- _EXERCISE_: Only an exact repetition of the lines from the one holding "Select rider David McMenamin" to the end of the data is wanted, with pictures left out.
Start of MATERIAL FOR THE TASK
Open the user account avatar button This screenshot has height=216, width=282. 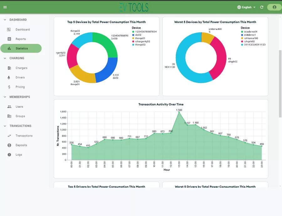click(x=274, y=7)
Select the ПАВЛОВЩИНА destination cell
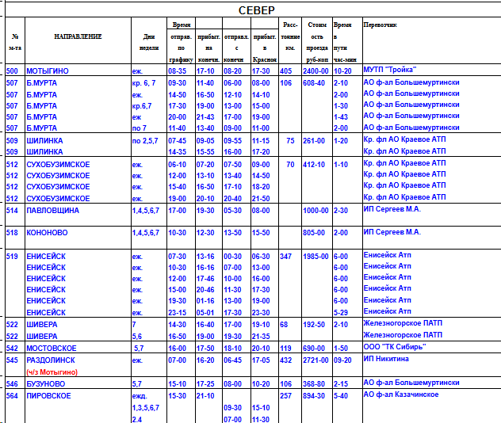 pyautogui.click(x=53, y=211)
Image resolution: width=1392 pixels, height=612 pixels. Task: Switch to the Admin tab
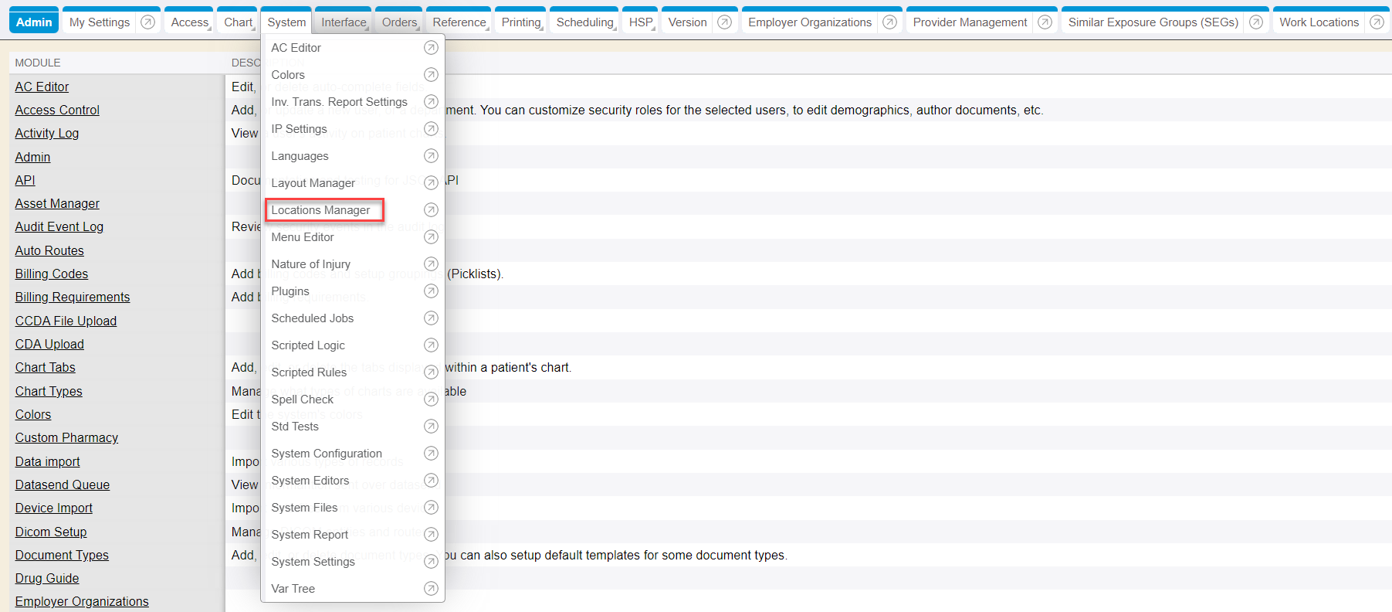(x=34, y=22)
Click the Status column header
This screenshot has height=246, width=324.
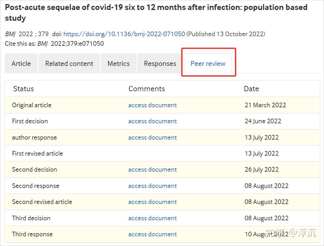tap(24, 89)
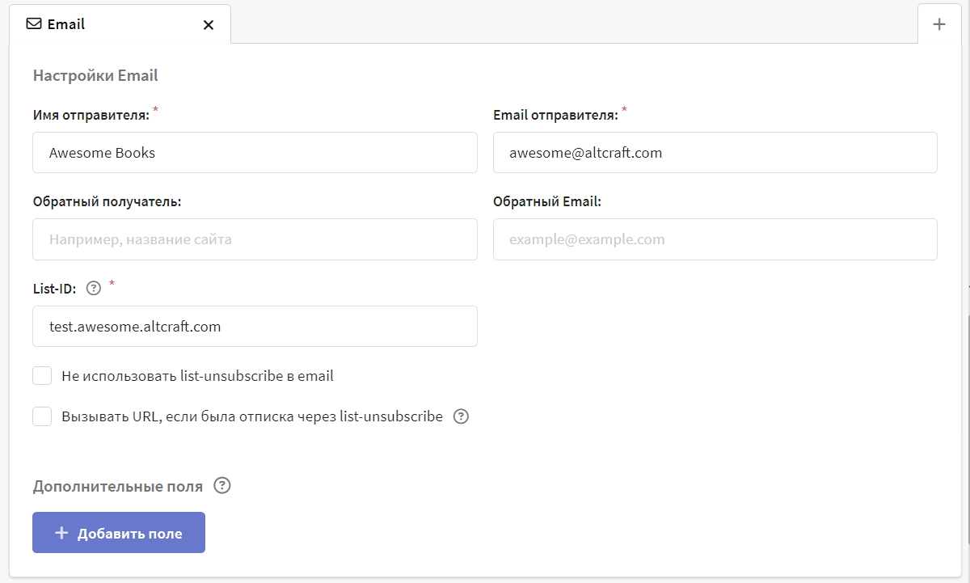
Task: Select the Обратный получатель input field
Action: [255, 239]
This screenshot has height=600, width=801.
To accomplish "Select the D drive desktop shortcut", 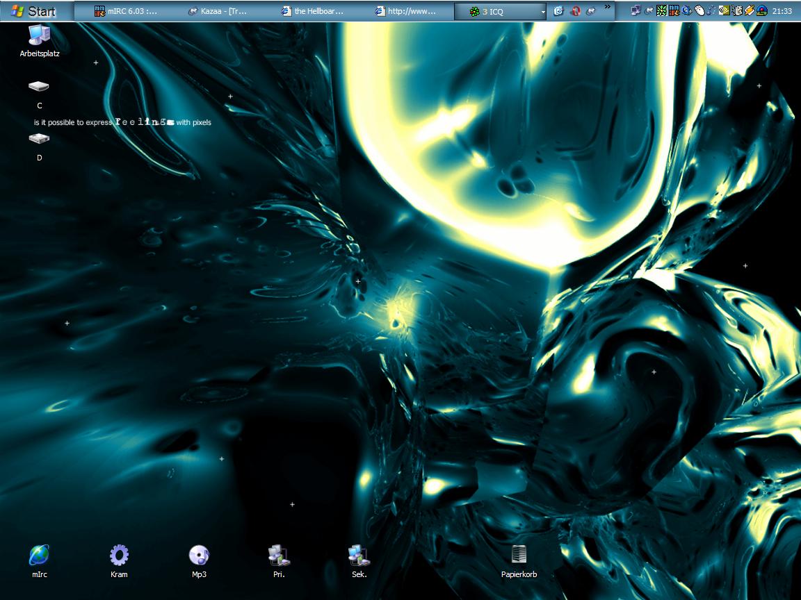I will click(39, 139).
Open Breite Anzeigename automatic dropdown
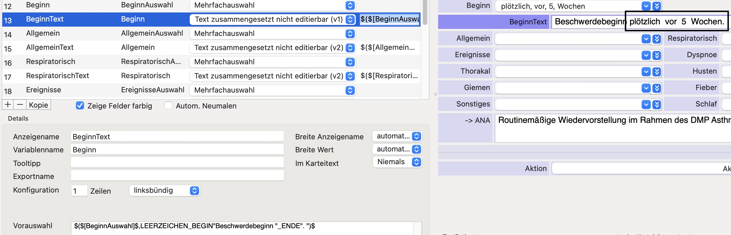 click(397, 136)
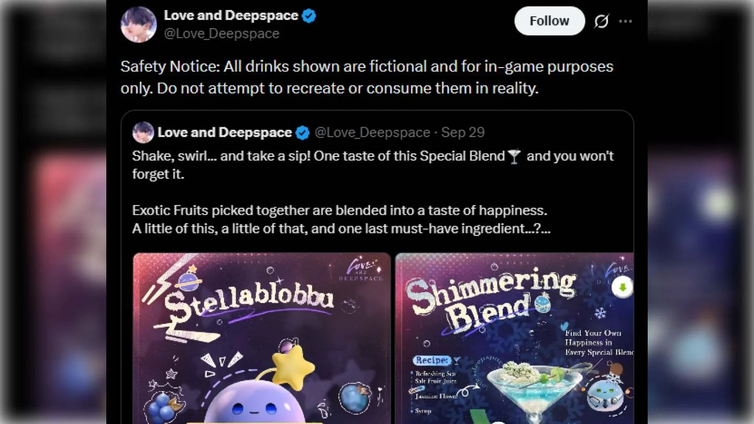The height and width of the screenshot is (424, 754).
Task: Click the verified badge in the quoted post
Action: 303,133
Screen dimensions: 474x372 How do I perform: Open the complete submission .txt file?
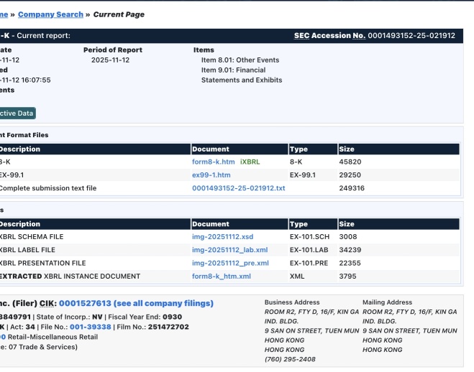(x=238, y=188)
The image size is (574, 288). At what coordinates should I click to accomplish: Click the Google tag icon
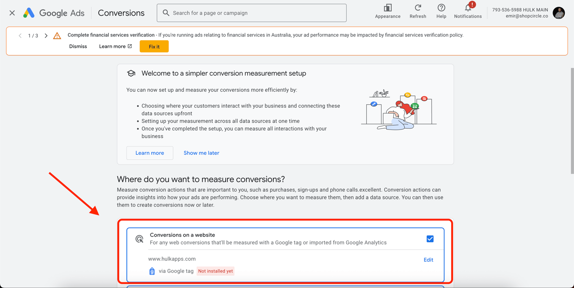click(x=152, y=271)
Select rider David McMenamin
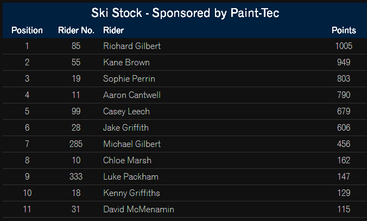 point(138,209)
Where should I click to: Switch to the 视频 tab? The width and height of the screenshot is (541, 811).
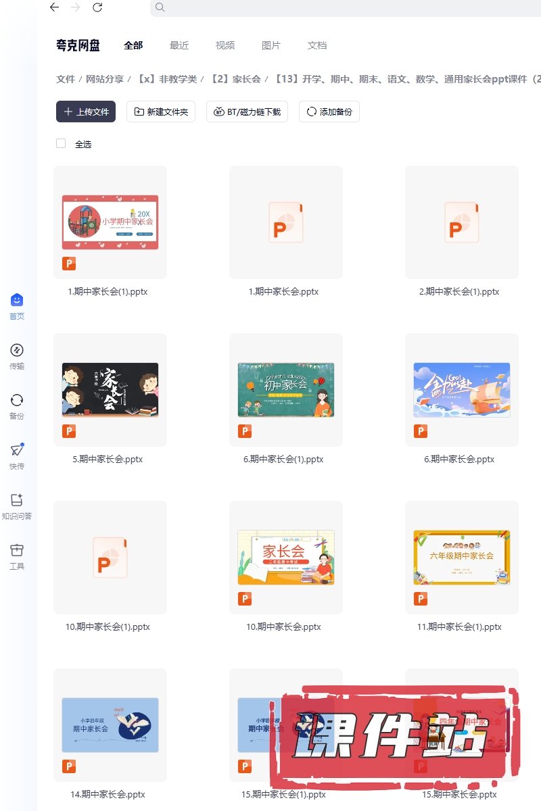225,45
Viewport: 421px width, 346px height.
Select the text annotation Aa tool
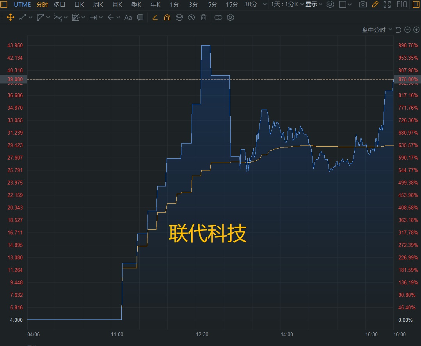[128, 18]
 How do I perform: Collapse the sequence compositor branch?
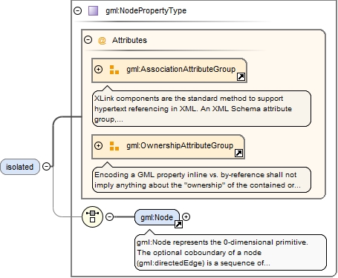[109, 216]
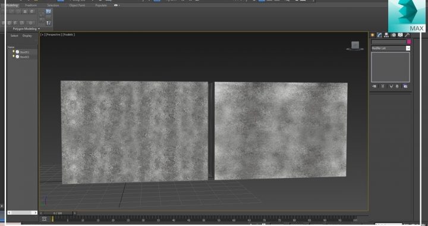Open the mini curve editor on the timeline
The height and width of the screenshot is (226, 428).
coord(44,219)
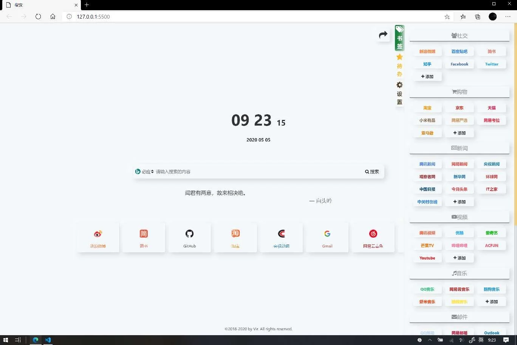Open the 新浪微博 shortcut tile
Image resolution: width=517 pixels, height=345 pixels.
click(98, 238)
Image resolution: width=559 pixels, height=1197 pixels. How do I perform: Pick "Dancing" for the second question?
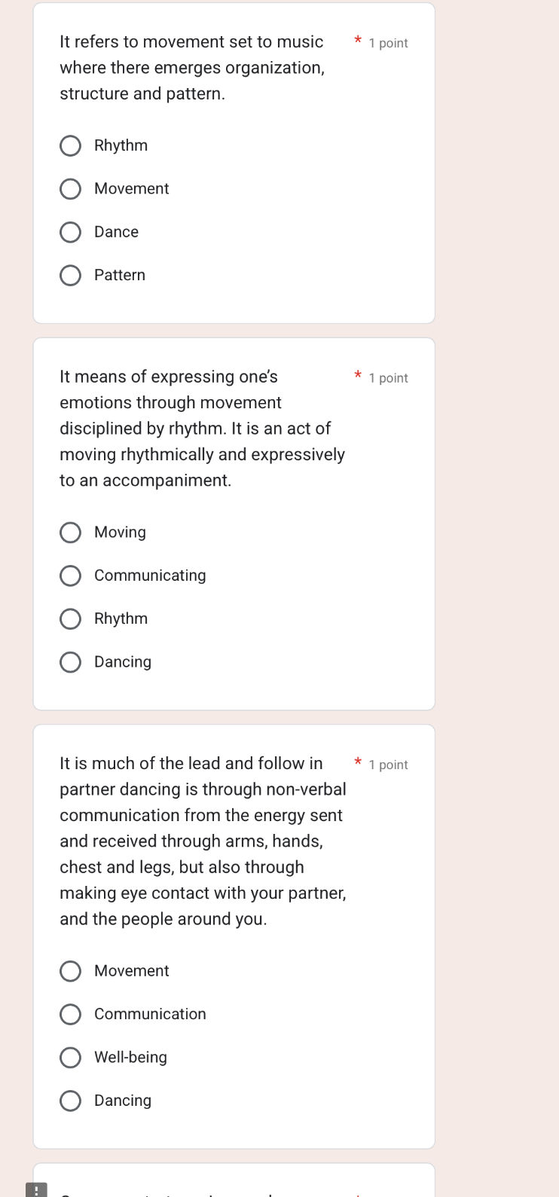(70, 661)
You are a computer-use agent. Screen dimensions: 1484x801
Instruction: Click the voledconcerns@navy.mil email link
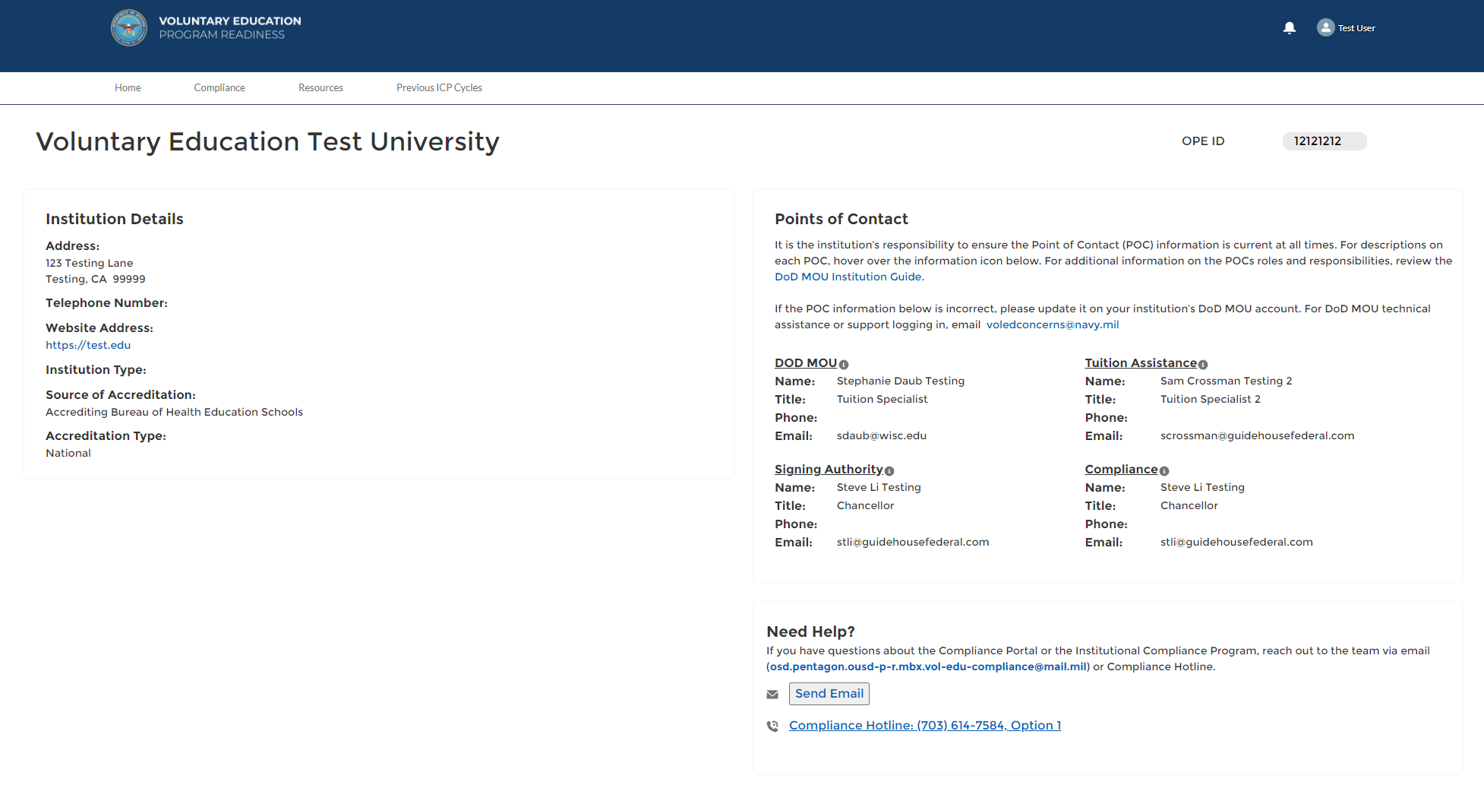[x=1053, y=325]
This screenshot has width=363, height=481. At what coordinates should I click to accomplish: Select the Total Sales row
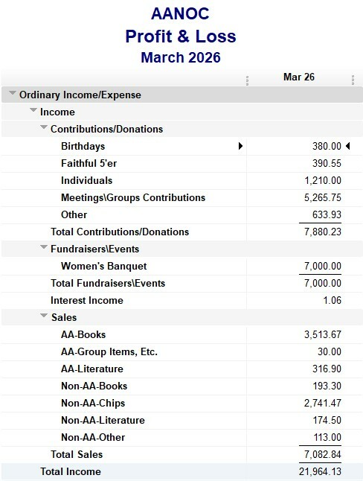[182, 455]
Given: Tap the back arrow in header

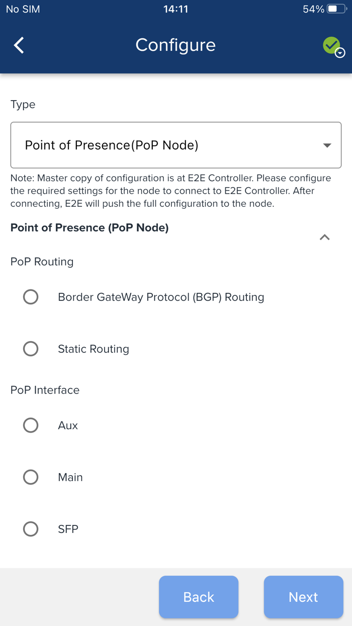Looking at the screenshot, I should click(19, 45).
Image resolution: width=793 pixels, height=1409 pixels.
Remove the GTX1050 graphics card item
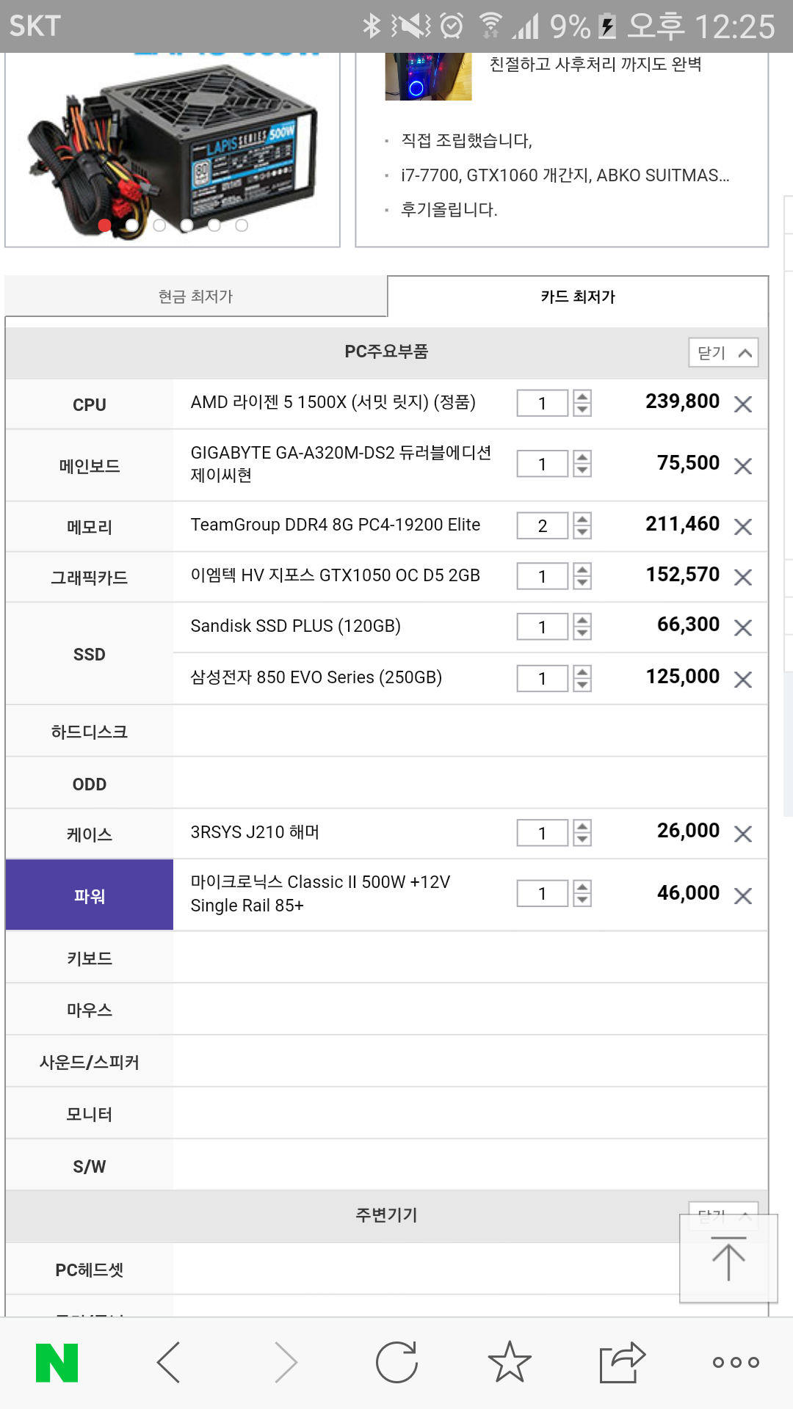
End of MATERIAL FOR THE TASK
- _YOUR RESPONSE_:
Select rider David McMenamin
 point(138,209)
Where should I click to: Switch to the 视频 tab? The width and height of the screenshot is (541, 811).
225,45
Viewport: 421px width, 346px height.
Select the text annotation Aa tool
[128, 18]
 How do I perform: Collapse the sequence compositor branch?
[109, 216]
Open the mini curve editor on the timeline
The height and width of the screenshot is (226, 428).
coord(44,219)
Open the 新浪微博 shortcut tile
Image resolution: width=517 pixels, height=345 pixels.
click(98, 238)
Image resolution: width=559 pixels, height=1197 pixels. How do I perform: Pick "Dancing" for the second question?
(70, 661)
You are a computer-use agent. Screen dimensions: 1484x801
Instruction: Click the voledconcerns@navy.mil email link
[x=1053, y=325]
This screenshot has width=363, height=481. At what coordinates should I click to accomplish: Select the Total Sales row
[182, 455]
Given: Tap the back arrow in header

Looking at the screenshot, I should click(19, 45).
Image resolution: width=793 pixels, height=1409 pixels.
Remove the GTX1050 graphics card item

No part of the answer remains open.